In a particularly ugly twist to the tradition, legend has it that back in the early 1800s Southern plantation owners would buy enslaved workers at a discount on the day after Thanksgiving.  One can only imagine the uproar and eventual boycott of the retail holiday that this would cause if this were true.  Fortunately, this piece of “history” is only legend and has no actual basis in fact.  The crash of the U.S. gold market on Friday, September 24, 1869, though is another matter.  

Early in that year, ruthless Wall Street financiers, Jay Gould and Jim Fisk, tried to corner the gold market by buying as much of the nation’s gold as they could.  They did this to drive the price of gold as high as possible and sell it for astonishing profits.  Unfortunately, the gambit failed and on that Friday in September the conspiracy was revealed, which sent the stock market into free-fall literally wiping out everyone from Wall Street barons to farmers.  Thus, coining the term “Black Friday.”


The Global Impact of Black Friday: A Day of Traffic, Chaos, and Shopping 

Then there was how the police in the city of Philadelphia and Rochester used the term to describe the traffic and chaos that ensued the day after Thanksgiving in the early 1950s.  Apparently, hordes of suburban shoppers and tourists flooded into the city for the big Army-Navy football game held that weekend every year.  Philly cops had to work extra-long, and even double shifts to deal with the enormous crowds in department stores and traffic all over the city, a situation that shoplifters and other criminal elements took great advantage of adding to the “Black Friday” headache.

By the mid 1970s, however, retailers and merchants began objecting to the way the word “black” gave their most profitable day of the year a negative connotation and suggested an alternative.  For over two thirds of the year, most retailers would operate at a financial loss, or be “in the red.”  The day after Thanksgiving, however, things would suddenly bounce back and retailers would ride the wave of profits that would last the duration of the holiday season.  Black Friday, then, is the beginning of the period when retailers would no longer be in the red, and instead be “in the black.”  

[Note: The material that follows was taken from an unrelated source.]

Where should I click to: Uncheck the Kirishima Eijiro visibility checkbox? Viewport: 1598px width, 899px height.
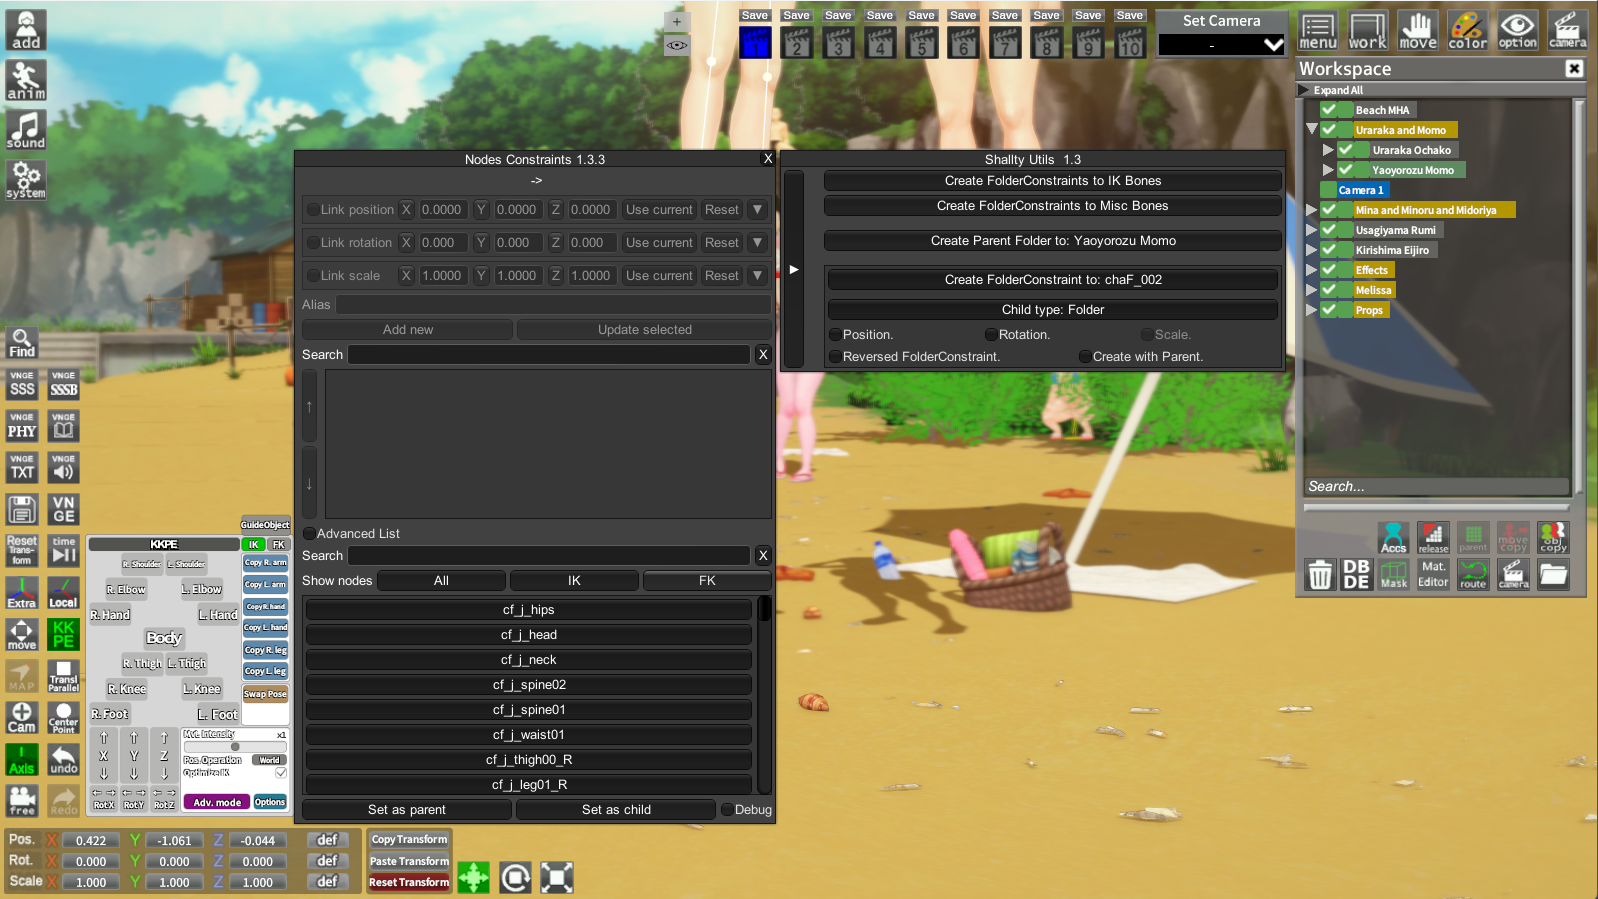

This explanation would eventually become the accepted “reason” for the retail holiday’s name and by the 1980s, Black Friday has been the retail blow-out that America knows and loves.  It has become such as an extravaganza, in fact, that the tradition has spread to many other countries with at least 129 countries celebrate their own versions of Black Friday (despite the fact that none of them celebrate the American tradition of Thanksgiving).  

In the United Arab Emirates, for example, it is called “Yellow Friday,” an online shopping extravaganza that falls on the last Friday of November every year.  In Wales, it’s called “Dydd Gwener y Gwario Gwirion,” which translates to, “Silly Spending Friday,” for obvious reasons.  Still, a Mega-Sale is a Mega-Sale (as shoppers know it in the Philippines) and whenever there is money to be had and a deal to be made Black Friday will be alive and well in America and throughout the world.

As Black Friday continues to evolve, its influence shows no signs of slowing down. What began as a day marked by traffic and chaos in the streets of Philadelphia has transformed into a global shopping phenomenon, embraced by consumers and retailers alike. From America to countries around the world, the allure of deals and discounts has solidified Black Friday as an annual event that drives economies and shapes shopping habits. Whether it’s known as 'Mega-Sale,' 'Yellow Friday,' or simply 'the biggest shopping day of the year,' Black Friday’s impact remains universal, proving that the pursuit of a great deal is a language everyone can understand.